The banks did pretty well through the financial crisis of 2007-08. Rather than relying on the state for hand-outs, if anything, the traffic has been the other way, as banks' purchases of government debt have turned into the Greek government's surest way of funding itself. According to one banker these purchases are now somewhat coerced: the government wields the threat of withdrawing deposits held by all public-sector entities if the banks do not play ball.
Whatever the motivations, the risk of sovereign default makes the banks' balance-sheets highly inflammable. They have already taken write-downs as a result of the PSI initiative to make private-sector creditors bear some of the burden of keeping Greece afloat. But the risk of further restructuring still looms.
Funding is an enormous and related problem. Deposits are flowing out of the system—Credit Suisse reckons that private-sector deposits were down by 10% between January and July—as people run down their savings and worry about the risk of collapse. "We are psychotherapists to our depositors," says one banker of the efforts his institution makes to persuade people not to take money out of their accounts and stuff it under the mattress.
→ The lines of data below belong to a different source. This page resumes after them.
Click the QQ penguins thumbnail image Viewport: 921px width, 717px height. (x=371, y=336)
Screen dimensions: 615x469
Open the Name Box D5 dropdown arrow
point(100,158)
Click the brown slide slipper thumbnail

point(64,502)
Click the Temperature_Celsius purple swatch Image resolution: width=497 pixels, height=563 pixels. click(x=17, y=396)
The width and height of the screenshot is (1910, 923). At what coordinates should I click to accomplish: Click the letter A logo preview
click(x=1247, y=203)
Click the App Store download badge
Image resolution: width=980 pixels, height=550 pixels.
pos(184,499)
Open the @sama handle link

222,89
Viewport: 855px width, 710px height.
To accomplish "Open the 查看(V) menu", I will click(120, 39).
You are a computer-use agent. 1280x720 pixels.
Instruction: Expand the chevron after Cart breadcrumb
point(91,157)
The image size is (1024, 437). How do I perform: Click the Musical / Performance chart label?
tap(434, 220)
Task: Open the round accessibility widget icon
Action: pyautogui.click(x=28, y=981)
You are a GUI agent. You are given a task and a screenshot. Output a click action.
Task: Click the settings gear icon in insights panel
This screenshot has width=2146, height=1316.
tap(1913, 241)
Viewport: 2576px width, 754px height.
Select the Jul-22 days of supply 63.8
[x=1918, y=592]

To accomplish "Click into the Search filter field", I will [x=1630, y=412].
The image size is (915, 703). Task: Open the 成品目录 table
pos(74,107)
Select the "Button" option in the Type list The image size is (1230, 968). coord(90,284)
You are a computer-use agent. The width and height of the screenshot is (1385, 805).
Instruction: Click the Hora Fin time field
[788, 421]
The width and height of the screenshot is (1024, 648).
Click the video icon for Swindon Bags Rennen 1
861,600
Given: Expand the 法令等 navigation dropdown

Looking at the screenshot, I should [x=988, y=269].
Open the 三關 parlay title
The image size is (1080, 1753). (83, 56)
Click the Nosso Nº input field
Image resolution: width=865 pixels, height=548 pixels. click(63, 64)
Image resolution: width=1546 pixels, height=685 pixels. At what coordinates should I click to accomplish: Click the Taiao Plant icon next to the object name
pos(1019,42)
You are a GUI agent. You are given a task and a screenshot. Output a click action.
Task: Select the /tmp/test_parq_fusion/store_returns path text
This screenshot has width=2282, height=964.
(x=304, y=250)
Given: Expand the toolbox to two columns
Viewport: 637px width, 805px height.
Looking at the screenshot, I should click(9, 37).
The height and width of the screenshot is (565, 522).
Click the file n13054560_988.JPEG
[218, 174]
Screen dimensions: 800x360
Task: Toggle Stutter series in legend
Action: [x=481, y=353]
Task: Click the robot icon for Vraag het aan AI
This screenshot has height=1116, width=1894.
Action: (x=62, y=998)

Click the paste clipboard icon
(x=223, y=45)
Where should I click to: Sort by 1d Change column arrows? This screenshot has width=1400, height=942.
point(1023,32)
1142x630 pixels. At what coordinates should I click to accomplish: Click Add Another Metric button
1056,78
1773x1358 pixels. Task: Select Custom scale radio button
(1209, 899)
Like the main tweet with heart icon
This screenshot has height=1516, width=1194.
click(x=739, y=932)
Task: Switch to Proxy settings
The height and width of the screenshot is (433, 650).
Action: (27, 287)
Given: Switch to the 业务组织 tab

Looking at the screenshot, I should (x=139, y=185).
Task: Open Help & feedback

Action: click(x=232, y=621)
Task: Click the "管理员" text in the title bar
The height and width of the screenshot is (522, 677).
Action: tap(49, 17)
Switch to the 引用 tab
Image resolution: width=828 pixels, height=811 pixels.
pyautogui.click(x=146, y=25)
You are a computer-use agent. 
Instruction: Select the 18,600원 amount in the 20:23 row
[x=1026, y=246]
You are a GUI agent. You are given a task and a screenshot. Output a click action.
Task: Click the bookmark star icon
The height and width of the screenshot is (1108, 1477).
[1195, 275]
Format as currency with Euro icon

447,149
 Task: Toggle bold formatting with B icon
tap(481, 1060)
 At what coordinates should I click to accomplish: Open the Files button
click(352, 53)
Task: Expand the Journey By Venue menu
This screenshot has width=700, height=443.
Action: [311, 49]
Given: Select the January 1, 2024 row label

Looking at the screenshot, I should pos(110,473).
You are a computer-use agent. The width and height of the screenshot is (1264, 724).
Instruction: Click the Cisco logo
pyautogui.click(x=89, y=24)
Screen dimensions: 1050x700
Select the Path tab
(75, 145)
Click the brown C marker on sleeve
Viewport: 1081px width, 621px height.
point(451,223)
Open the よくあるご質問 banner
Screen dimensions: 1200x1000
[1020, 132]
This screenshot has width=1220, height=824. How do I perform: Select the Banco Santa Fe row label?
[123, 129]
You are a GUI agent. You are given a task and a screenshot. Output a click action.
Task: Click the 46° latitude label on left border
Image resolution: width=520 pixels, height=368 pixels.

The ECB is keeping the banks alive, but it is also squeezing the oxygen supply by regularly revaluing the collateral that the banks are pledging. With collateral values shifting downward and funding terms shortened, the banks do not want to tie up the money they get in medium-term lending of the sort that the economy needs to grow.
Instead, the economy shrinks, increasing the problem of non-performing loans. A team from the ubiquitous Blackrock Solutions has been charged with going through the banks' loan books, which may leave them facing demands for more capital later in the year.
The bankers themselves do not want Greece to default (beyond the hit already entailed by the PSI). That would wipe out their capital, of course. Executives also argue that the threat of default is the best way to keep the country on the hook to carry out further reforms. The moral hazard that people should worry about is not letting private creditors off too lightly, but letting the Greeks off the hook, says one.
If they get their wish, that still leaves the banks facing a highly constrained future. Two—Eurobank and Alpha—have already merged, in a bid to generate more capital through cost savings. International assets are being disposed of. Operations are being managed with a limited goal in mind: to ensure enough income to cover provisions against losses. It's enough to induce sympathy.。